▸ **EXERCISE GOAL**
At the line containing "How do I perform: Select", begin an exact copy of the lines below and continue through the final one, with no pictures.

=== MATERIAL FOR THE TASK ===

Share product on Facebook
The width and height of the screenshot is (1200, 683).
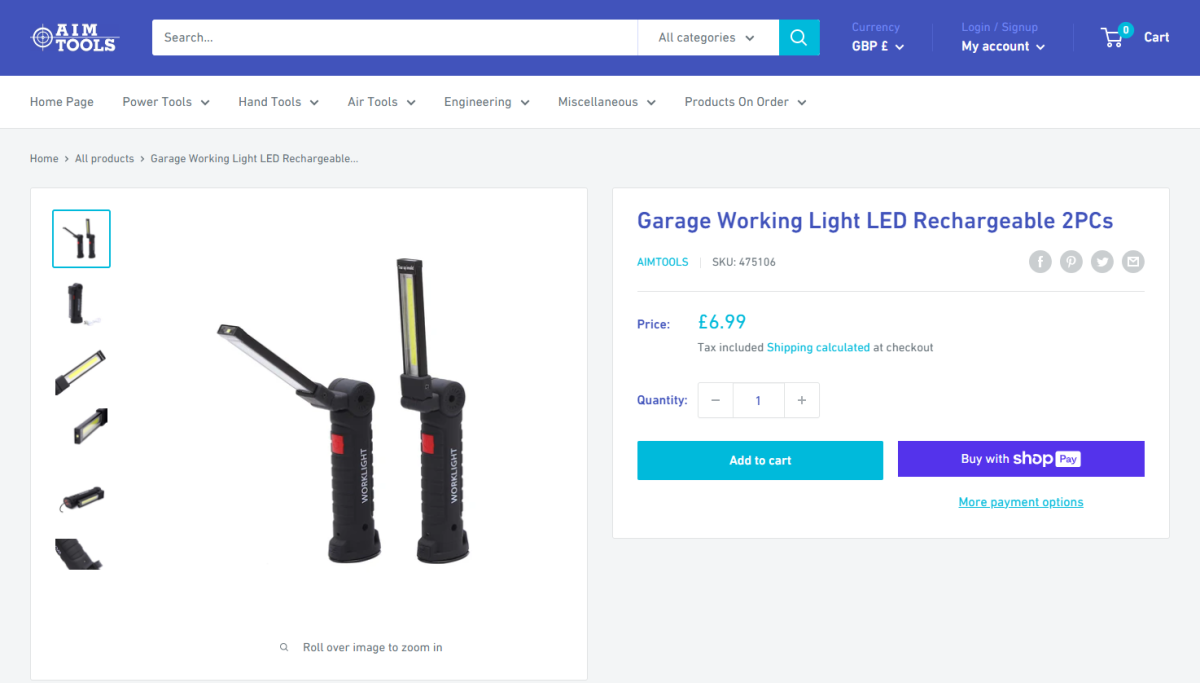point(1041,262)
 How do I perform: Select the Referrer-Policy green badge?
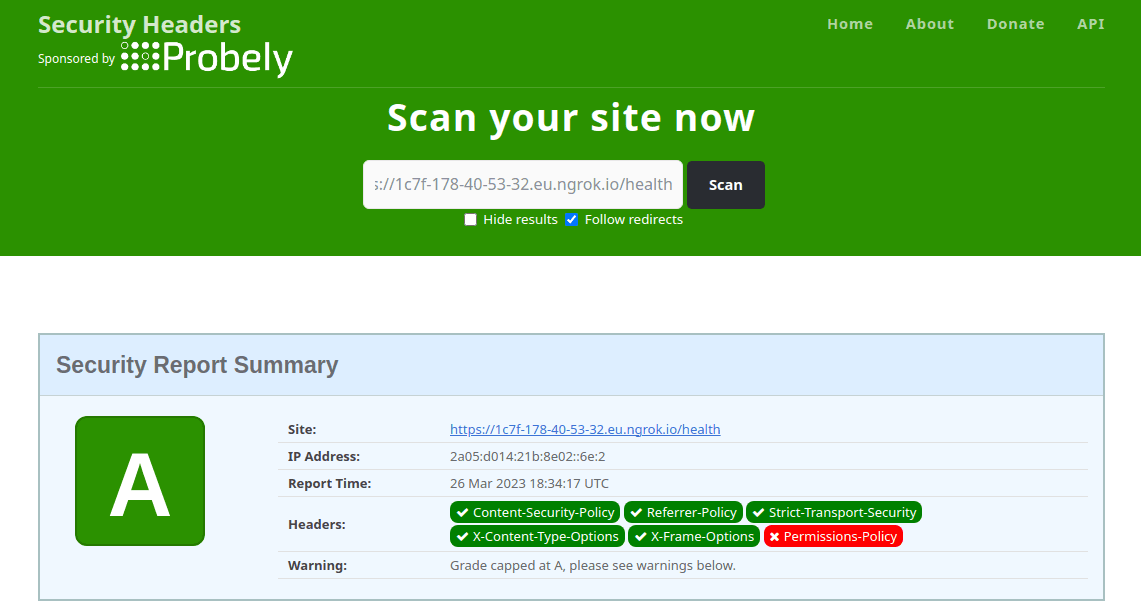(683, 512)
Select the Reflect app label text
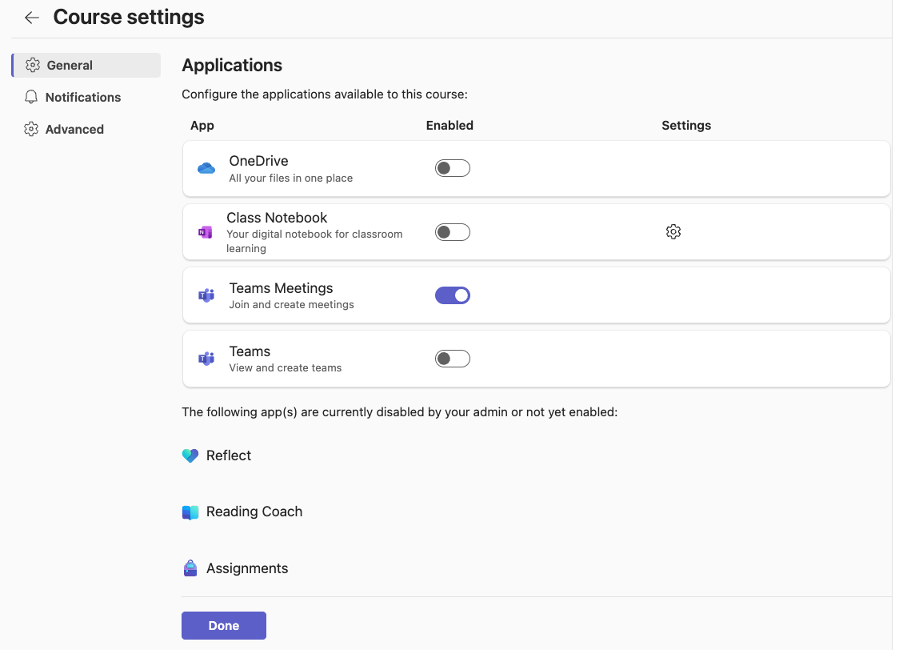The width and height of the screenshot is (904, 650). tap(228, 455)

===

▸ **ANSWER FOR THE TASK**
 How do I perform: Select the Referrer-Policy green badge?
(683, 512)
Select the Reflect app label text
The width and height of the screenshot is (904, 650). tap(228, 455)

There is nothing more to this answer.